TASK DESCRIPTION: Down to the last line below, write out every line exactly, starting with the one that contains "Given: Apply the Bounce animation effect" and leaving out the pictures.

(Pixel coordinate grounding data)

______________________________

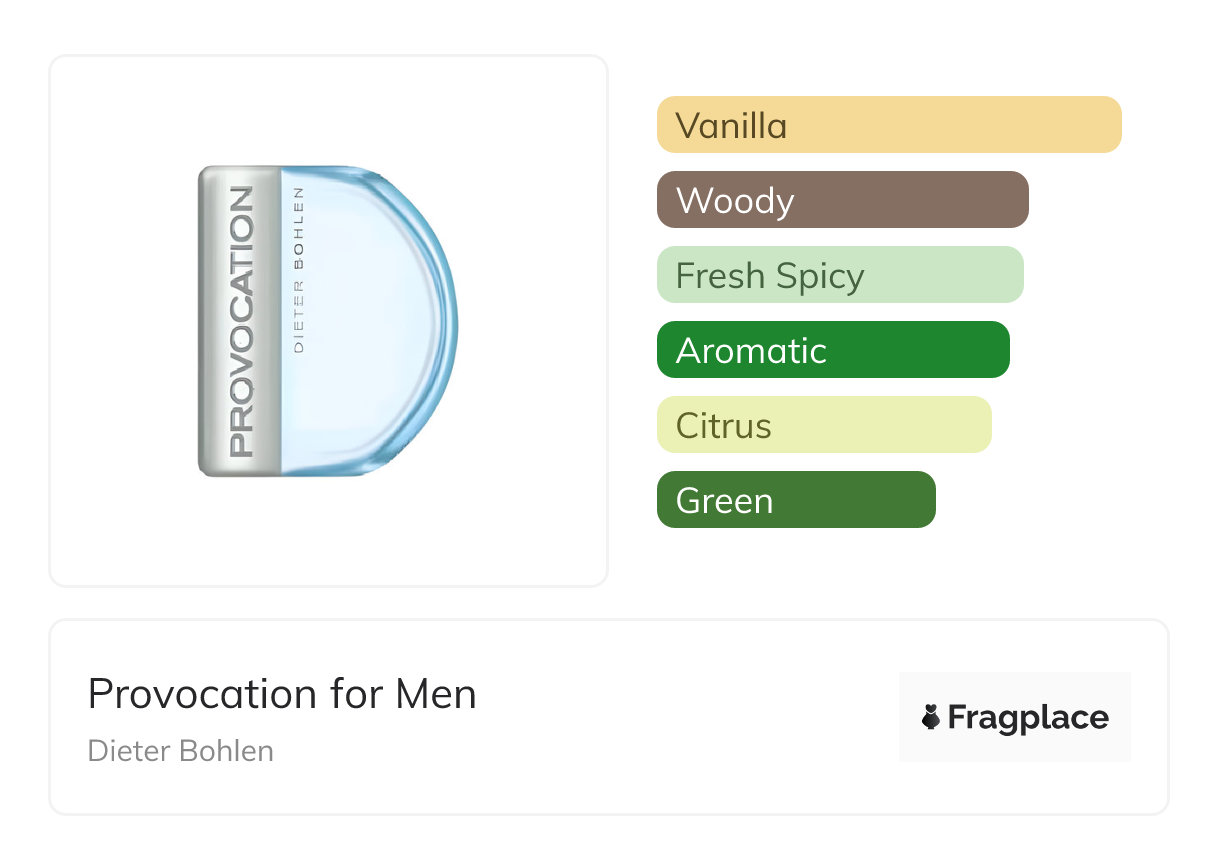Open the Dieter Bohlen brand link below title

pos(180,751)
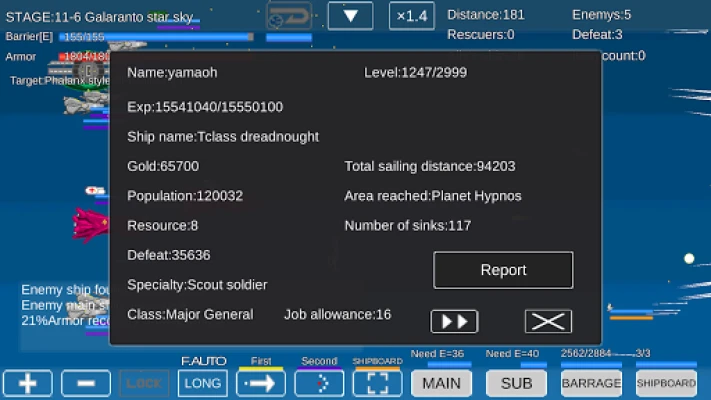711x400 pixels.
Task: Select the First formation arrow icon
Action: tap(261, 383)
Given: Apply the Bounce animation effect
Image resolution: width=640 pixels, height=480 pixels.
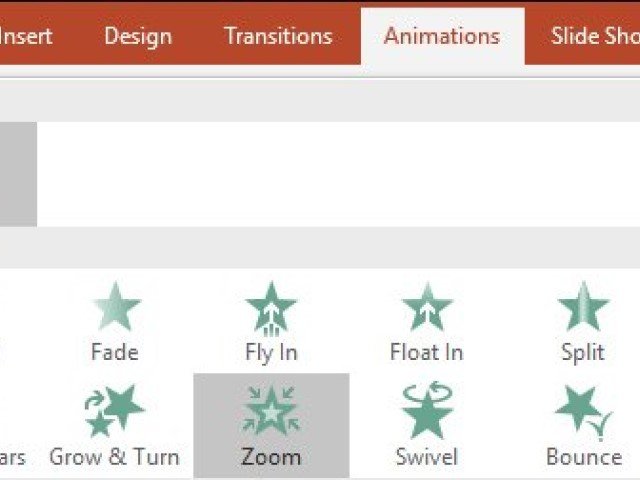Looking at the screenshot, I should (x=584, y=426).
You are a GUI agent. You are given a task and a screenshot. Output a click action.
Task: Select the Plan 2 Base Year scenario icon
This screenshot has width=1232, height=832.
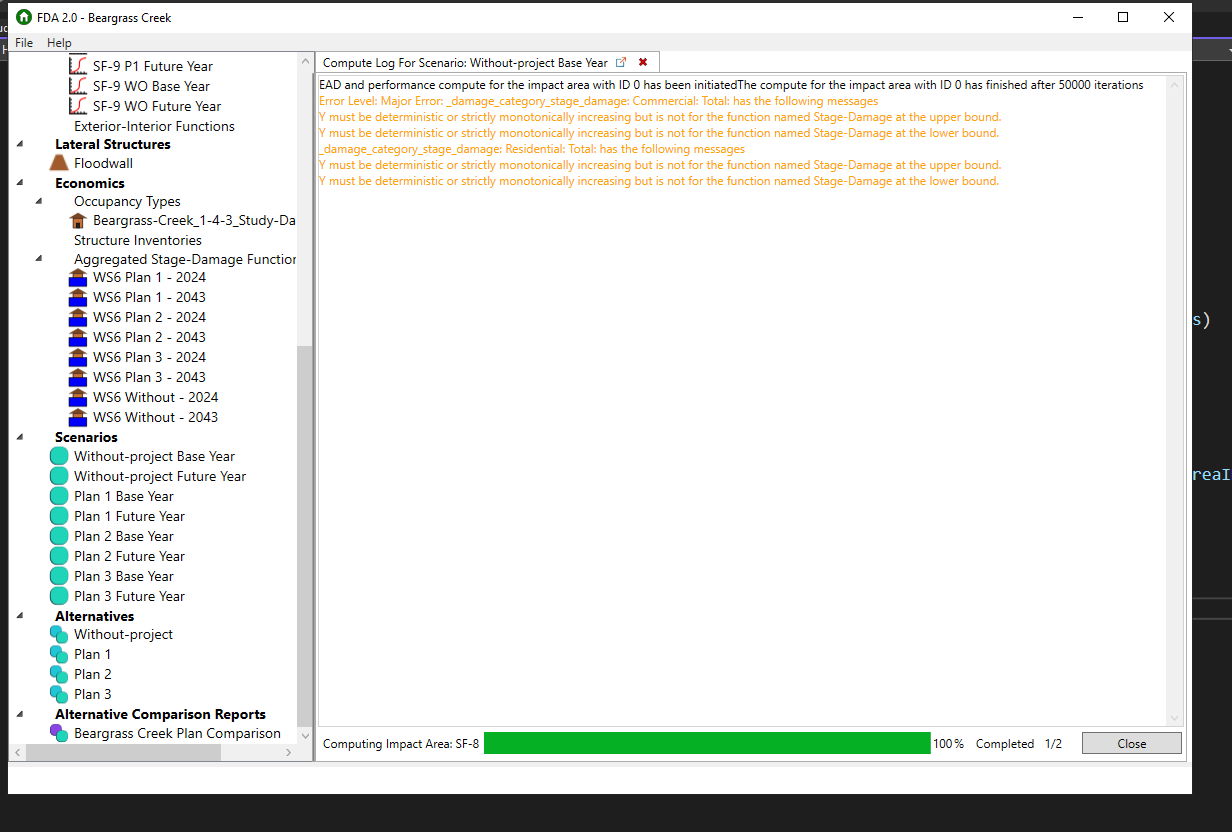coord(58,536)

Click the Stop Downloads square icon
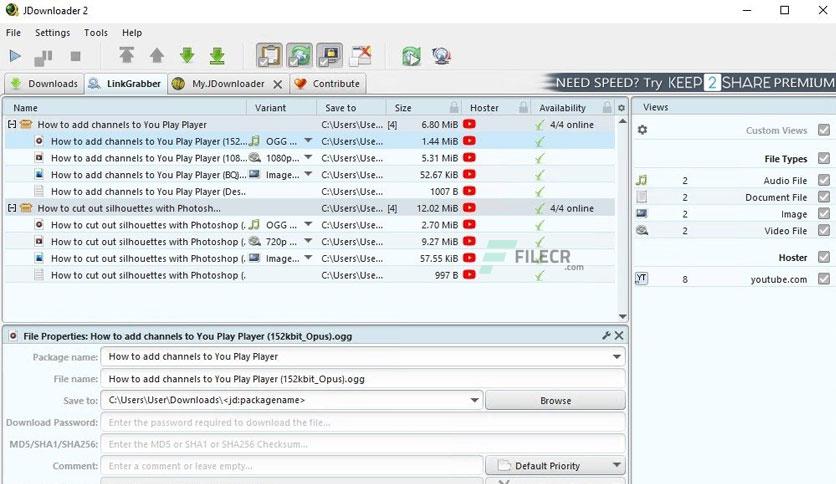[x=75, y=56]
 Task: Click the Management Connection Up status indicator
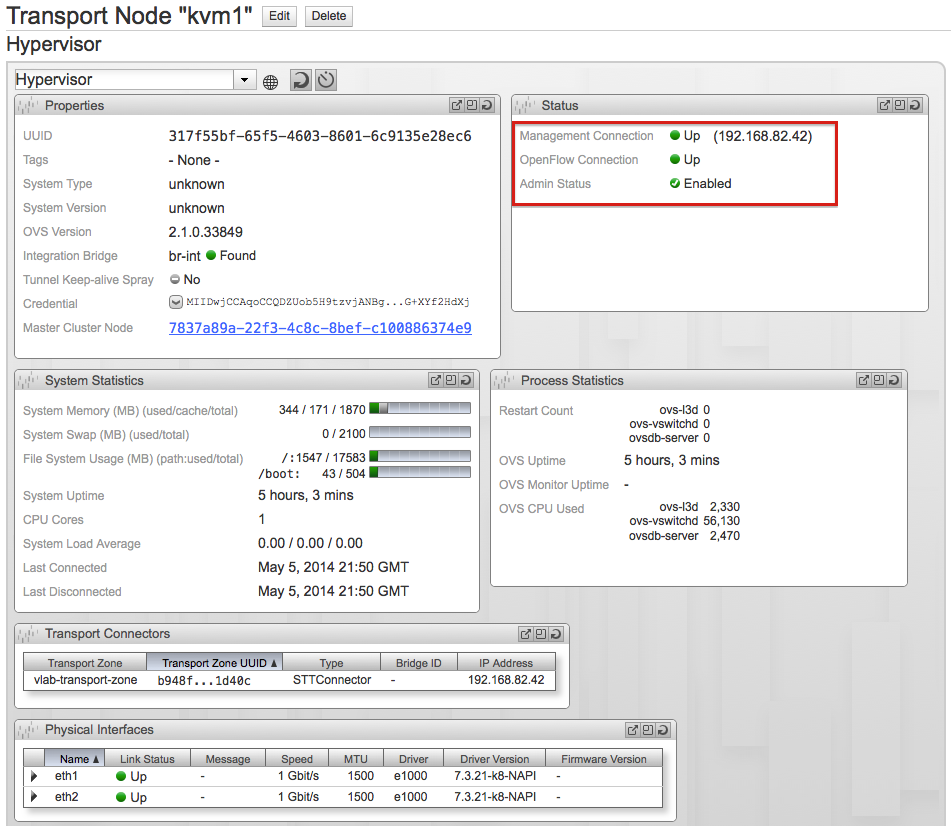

______________________________

SOLUTION TO THIS TASK:
Given: Apply the Bounce animation effect
Image resolution: width=640 pixels, height=480 pixels.
Looking at the screenshot, I should (x=584, y=426).
You are a GUI agent. You are given a task and a screenshot. Output a click action.
Task: Select the Plan 2 Base Year scenario icon
This screenshot has width=1232, height=832.
coord(58,536)

Click the Stop Downloads square icon
[x=75, y=56]
 Task: Click the Management Connection Up status indicator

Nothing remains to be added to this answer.